_ACTIVITY_. Find the lines holding the string "will" in the data, then copy all of them.

_PROVIDED INFORMATION_.
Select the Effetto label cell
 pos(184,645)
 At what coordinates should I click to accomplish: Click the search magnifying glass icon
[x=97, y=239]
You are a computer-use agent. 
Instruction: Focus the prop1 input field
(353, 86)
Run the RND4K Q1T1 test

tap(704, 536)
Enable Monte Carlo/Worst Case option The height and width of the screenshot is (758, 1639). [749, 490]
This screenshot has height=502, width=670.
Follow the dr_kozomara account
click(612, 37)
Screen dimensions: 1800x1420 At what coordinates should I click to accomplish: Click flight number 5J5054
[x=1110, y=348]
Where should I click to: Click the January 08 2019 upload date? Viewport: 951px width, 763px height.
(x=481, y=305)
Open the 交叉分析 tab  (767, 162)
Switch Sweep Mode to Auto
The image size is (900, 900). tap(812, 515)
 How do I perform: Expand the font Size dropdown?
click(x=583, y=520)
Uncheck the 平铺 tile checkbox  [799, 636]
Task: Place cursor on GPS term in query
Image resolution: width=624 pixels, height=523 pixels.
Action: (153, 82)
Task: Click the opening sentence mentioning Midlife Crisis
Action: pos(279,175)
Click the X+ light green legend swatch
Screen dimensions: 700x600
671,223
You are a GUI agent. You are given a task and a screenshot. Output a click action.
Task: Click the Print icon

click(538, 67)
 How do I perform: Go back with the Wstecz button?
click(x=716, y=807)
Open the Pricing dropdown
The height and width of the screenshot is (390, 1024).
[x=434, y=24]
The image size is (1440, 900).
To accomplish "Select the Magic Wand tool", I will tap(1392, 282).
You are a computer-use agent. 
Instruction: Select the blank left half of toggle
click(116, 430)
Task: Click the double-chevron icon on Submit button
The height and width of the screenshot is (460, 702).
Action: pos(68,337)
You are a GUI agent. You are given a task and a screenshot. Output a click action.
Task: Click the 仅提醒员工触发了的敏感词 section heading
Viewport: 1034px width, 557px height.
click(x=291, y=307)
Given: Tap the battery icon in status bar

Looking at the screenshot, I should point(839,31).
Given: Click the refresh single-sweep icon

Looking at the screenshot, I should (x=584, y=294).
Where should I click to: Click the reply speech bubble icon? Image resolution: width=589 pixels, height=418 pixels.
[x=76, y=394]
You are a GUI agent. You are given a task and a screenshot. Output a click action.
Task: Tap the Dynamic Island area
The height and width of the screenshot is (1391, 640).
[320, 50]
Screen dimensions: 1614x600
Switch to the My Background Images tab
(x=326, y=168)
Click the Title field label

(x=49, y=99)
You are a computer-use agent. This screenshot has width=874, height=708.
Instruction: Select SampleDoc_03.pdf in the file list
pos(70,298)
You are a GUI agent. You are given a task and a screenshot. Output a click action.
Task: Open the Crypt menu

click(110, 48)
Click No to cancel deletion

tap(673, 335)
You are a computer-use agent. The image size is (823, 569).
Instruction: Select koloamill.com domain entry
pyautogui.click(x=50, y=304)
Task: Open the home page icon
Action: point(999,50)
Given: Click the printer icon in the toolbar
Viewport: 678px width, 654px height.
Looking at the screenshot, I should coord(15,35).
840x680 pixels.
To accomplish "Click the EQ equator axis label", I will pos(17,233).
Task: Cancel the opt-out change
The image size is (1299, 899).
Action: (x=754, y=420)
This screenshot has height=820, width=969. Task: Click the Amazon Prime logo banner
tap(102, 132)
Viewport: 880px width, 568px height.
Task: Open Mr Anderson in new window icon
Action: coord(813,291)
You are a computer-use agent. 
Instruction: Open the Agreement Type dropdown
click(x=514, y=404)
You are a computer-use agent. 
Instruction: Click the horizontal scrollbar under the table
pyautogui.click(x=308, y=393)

_OUTPUT FOR THIS TASK_.
To accomplish "Select the Magic Wand tool", I will tap(1392, 282).
To accomplish "Click the EQ equator axis label", I will pos(17,233).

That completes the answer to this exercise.